I need to find the poles and residues of the following function:
$$f(z) = \frac{1}{az+\frac{1}{2}b(z^2+1)+\frac{c}{2i}(z^2-1))}$$
which can be rewritten (or at least I have) as:
$$f(z) = \frac{1}{z^2+\frac{2az}{b-ci}+\frac{b+ci}{b-ci}}$$
I find the poles by equating the polynomial to zero:
$$z_{+,-} = \frac{\left(-a\pm(a^2-b^2-c^2)^\frac{1}{2}\right)(b+ci)}{b^2+c^2}$$
And then I try to find the residues at the two simple poles (simple because the polynomial on the bottom has simple zeros at $z_{+,-}$) by using the residue limit formula that can be found here: http://en.wikipedia.org/wiki/Residue_%28complex_analysis%29#Simple_poles but I seem to get the wrong answer.

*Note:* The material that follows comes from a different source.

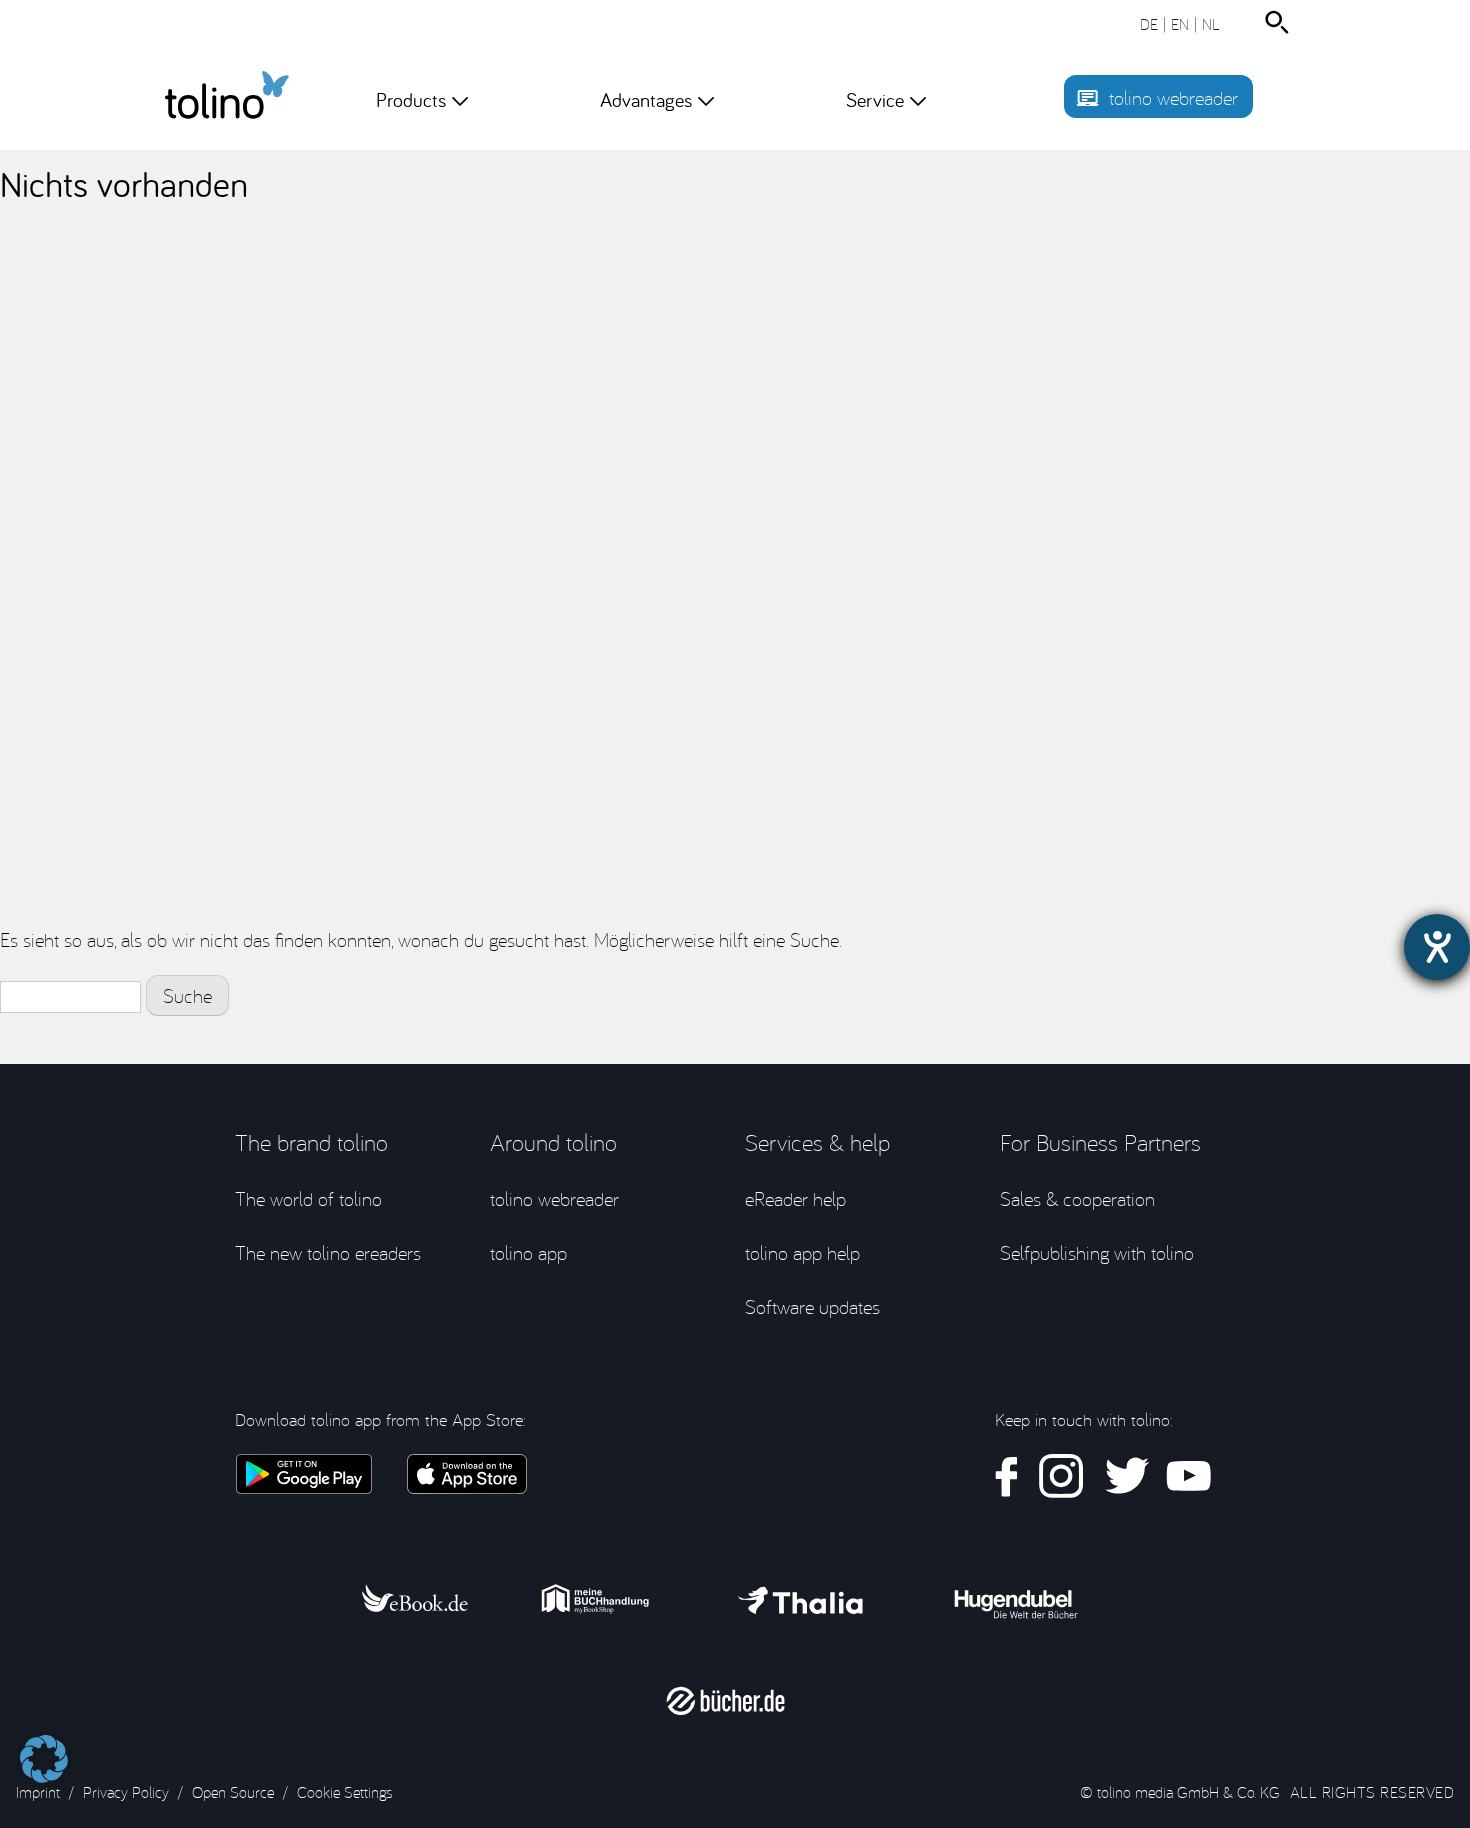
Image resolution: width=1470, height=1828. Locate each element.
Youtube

How can I find the residues using Cauchy's thereom and why does the limit formula above not work (I seem to get a real and imaginary part to the residue)?
The quadratic is
$$g(z):=\frac12\left(b-ci\right)z^2+az+\frac12\left(b+ci\right)=0$$
with discriminant
$$\Delta=a^2-b^2-c^2$$
and the quadratic's roots are different whenever $\;a\neq b^2+c^2\;$
The roots are
$$z_{1,2}=\begin{cases}\frac{-a-\sqrt\Delta}{b-ci}\\{}\\\frac{-a+\sqrt\Delta}{b-ci}\end{cases}$$
So we can write $\;g(z)=\frac12(b-ci)(z-z_1)(z-z_2)\;$, and assuming the roots are different (and thus the poles are simple), we have
$$\text{Res}(f)_{z_1}=\lim_{z\to z_1}(z-z_1)f(z)=\frac1{\frac12(b-ci)(z_1-z_2)}$$
and simmilarly for the residue at $\;z_2\;$
If the roots are equal we have then a double pole here, so the derivative must be used in the limit above and etc.